Sentença manda Estado Construir Delegacia de polícia nova em SÃO GONÇALO DOS CAMPOS-BA
PODER JUDICIARIO DO
ESTADO DA BAHIA
JUÍZO DE DIREITO DA
VARA DOS FEITOS CÍVEIS
COMARCA DE SÃO
GONÇALO DOS CAMPOS
Ação Civil
Pública nº
0000511.39.2009.805.0237
Autor: O MINISTERIO PUBLICO DO
ESTADO DA BAHIA
Réu: O ESTADO DA BAHIA
SENTENÇA
Vistos, etc...
Trata-se de Ação Civil Pública com
pedido de liminar ajuizada pelo Ministério Público do Estado da Bahia em face
do Estado da Bahia, onde o autor alega em síntese que Instaurou Inquérito Civil
para apurar a situação caótica da Cadeia Pública deste Município, onde restou
apurado que o prédio onde funciona a cadeia foi edificado no ano de 1925,
possui 04 celas para abrigar pessoas do sexo masculino e 01 cela para o sexo
feminino, todavia, o prédio se encontra em péssimas condições, já tendo ocorrido
fugas de detentos em razão da tamanha fragilidade da carceragem, bem como uma
parte se encontra escorada com madeira para não desabar, tudo conforme
relatório analítico de fls. 22/32 e relatório técnico, ambos da lavra de
Viviane Tavares Pessoa, técnica em edificações – CREA 47568/D (fls. 33/344),
bem assim relatório da visita “in loco” efetuada pela Promotora de Justiça
desta Comarca.
O MP sustenta ainda que os detentos
não tem acesso ao banho de sol e que devido a insalubridade do local há
proliferação de doenças. Além das péssimas condições estruturais, ao longo dos
anos ocorreram várias evasões na referida unidade prisional facilitadas estas,
pela precariedade das instalações.
Alega que o Município de São Gonçalo
dos Campos doou ao Estado um terreno de 1.000m2 situado na rua Cícero Ribeiro
Pedreira, Neste, visando a construção de um
complexo policial, todavia hão houve qualquer providência por parte do
Estado para registrar a aludida doação.

### Registros fornecidos
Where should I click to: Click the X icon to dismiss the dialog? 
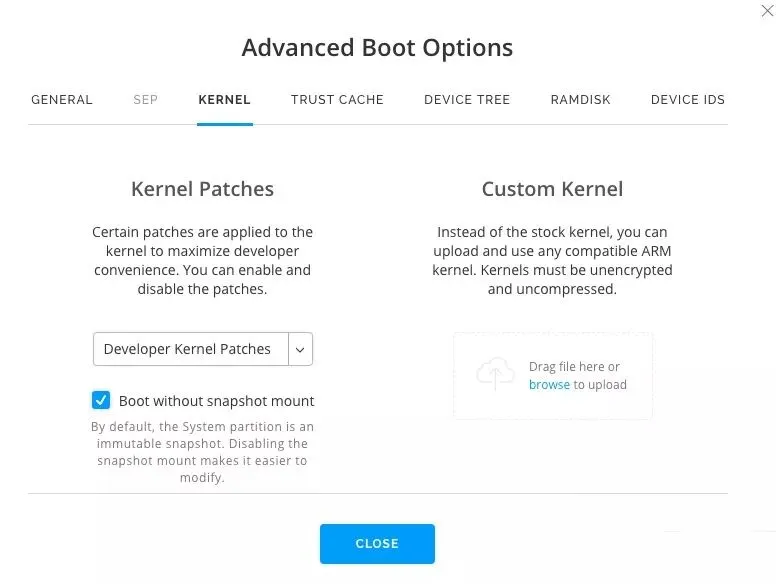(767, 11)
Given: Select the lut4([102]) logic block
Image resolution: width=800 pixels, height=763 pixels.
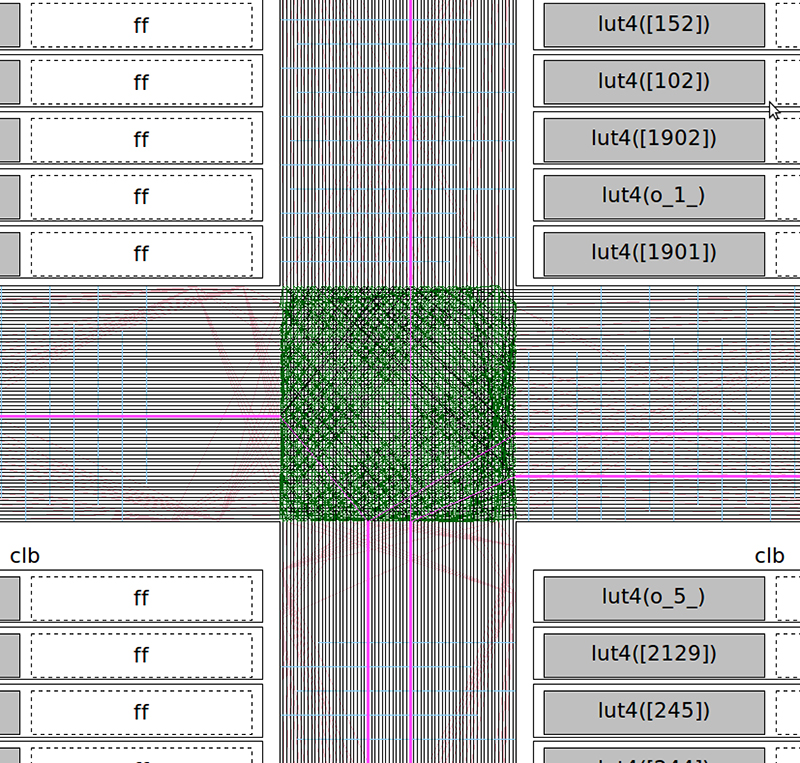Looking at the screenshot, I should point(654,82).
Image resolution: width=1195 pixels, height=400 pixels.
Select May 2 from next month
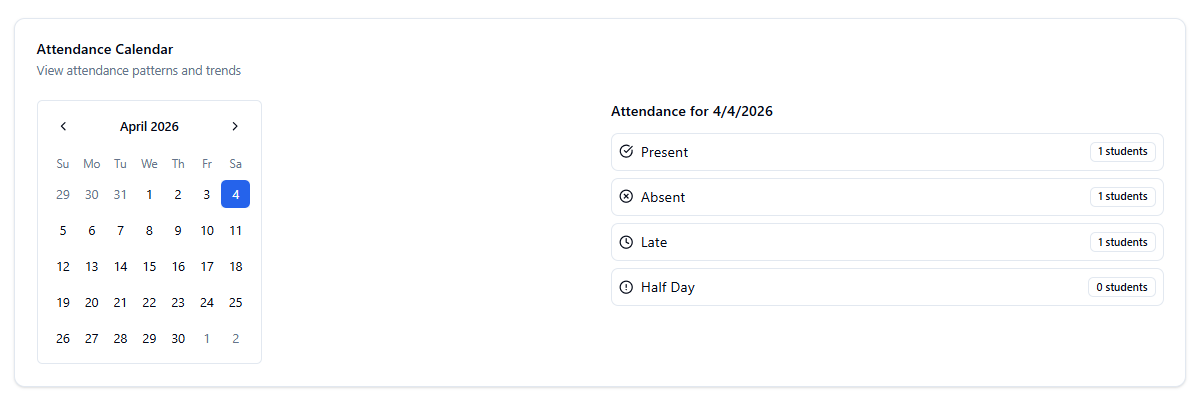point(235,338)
==
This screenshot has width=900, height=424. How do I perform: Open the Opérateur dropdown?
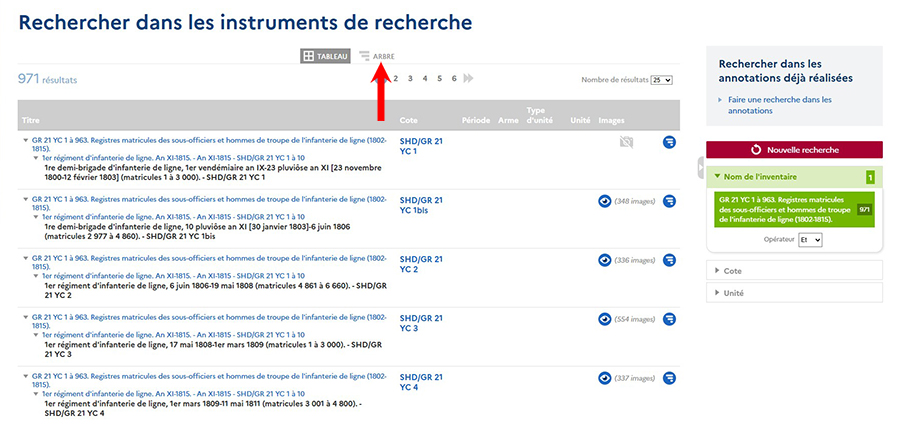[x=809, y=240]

### Teste de compreensão
1 > Reproduza o trecho da sentença que vai de "Alega que o" até "a aludida doação.".
2 > Responda, com base na sentença:
(a) Em que ano foi edificado o prédio onde funciona a cadeia?
(b) Quantas celas o prédio possui para abrigar pessoas do sexo masculino?
(c) Qual é a área do terreno que o Município de São Gonçalo dos Campos doou ao Estado?
Responda com base somente na sentença.

### Respostas numeradas
1 >
Alega que o Município de São Gonçalo
dos Campos doou ao Estado um terreno de 1.000m2 situado na rua Cícero Ribeiro
Pedreira, Neste, visando a construção de um
complexo policial, todavia hão houve qualquer providência por parte do
Estado para registrar a aludida doação.

2 >
(a) Em 1925.
(b) Quatro celas (04).
(c) 1.000m2.